Hoe herken je een hoogbegaafd/hoogsensitief kind? Een kind met een combinatie van hoogbegaafdheid en hoogsensitiviteit is sociaal en fantasierijk, maar heeft ook de neiging om een rem te zetten op zijn talenten en kwaliteiten. 

Lange tijd werd hoogbegaafdheid vooral omschreven als een cognitieve intelligentie. Een kind was hoogbegaafd wanneer het een hoog IQ (130 of meer) had en sterk gemotiveerd was tot het leveren van prestaties. En nog steeds bestaat bij veel leerkrachten, leerlingen en studenten het idee dat een hoogbegaafd kind een nerd is, een echte professor. Sociaal een tikkeltje vreemd en altijd met de neus in de boeken. Iemand die naar het gymnasium gaat en voor alle vakken negens en tienen haalt.

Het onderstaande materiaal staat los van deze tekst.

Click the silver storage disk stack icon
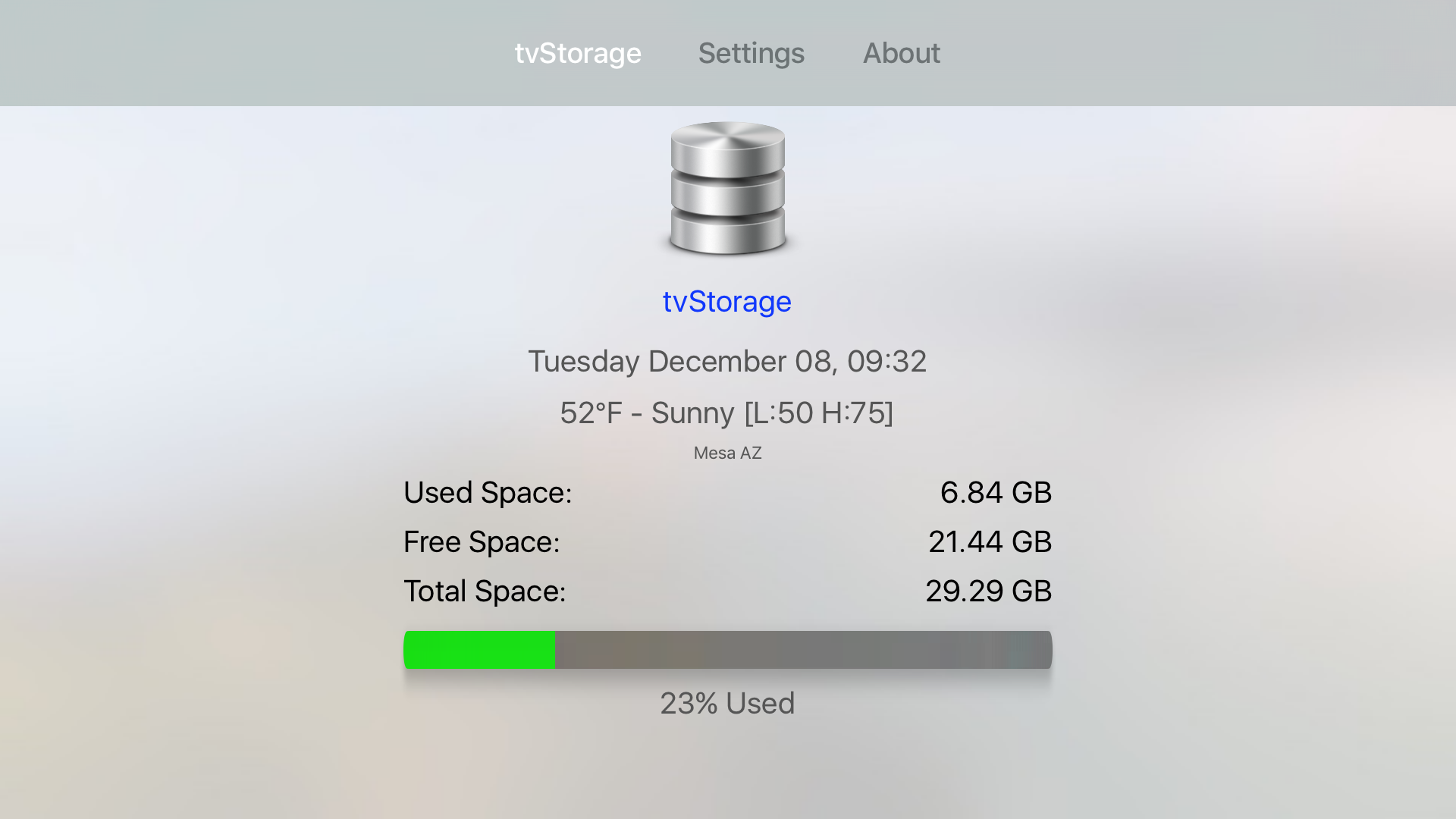The width and height of the screenshot is (1456, 819). coord(728,188)
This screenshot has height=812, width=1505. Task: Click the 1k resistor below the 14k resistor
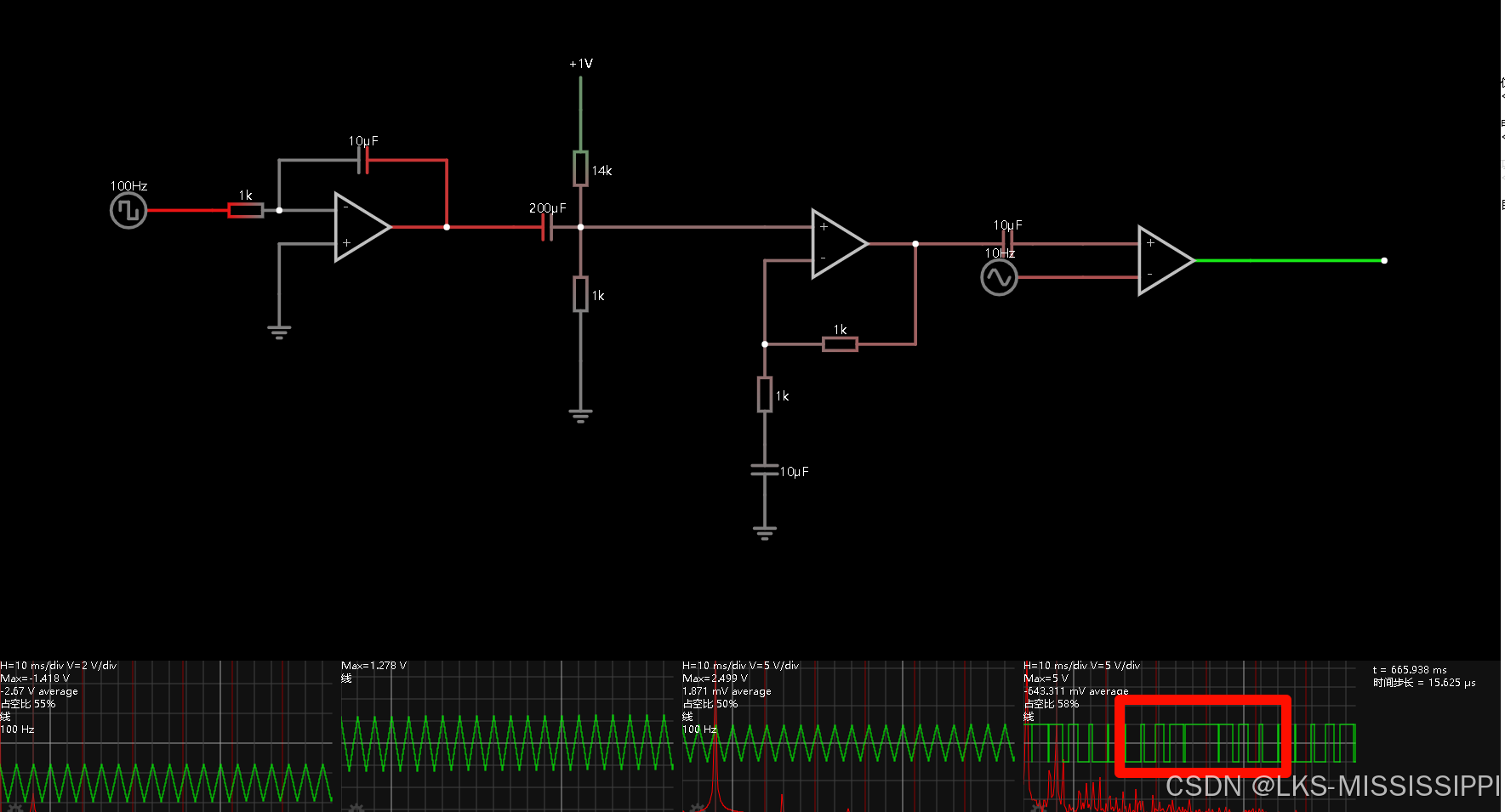pos(581,294)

Toen Elaine N. Aron onderzoek deed onder hoogbegaafden ontdekte zij dat velen van hen erg gevoelig zijn. Door die hoge gevoeligheid blijken zij vaak eerder creatief dan prestatiegericht. Een creativiteit die bij velen, zo ontdekte Aron, moeizaam tot uitdrukking komt omdat zij overweldigd worden door indrukken en emoties. Aron besloot vervolgens met name die emotionele kant uit te lichten, wat onder meer resulteerde in de term ‘hoogsensitiviteit’ en haar boeken.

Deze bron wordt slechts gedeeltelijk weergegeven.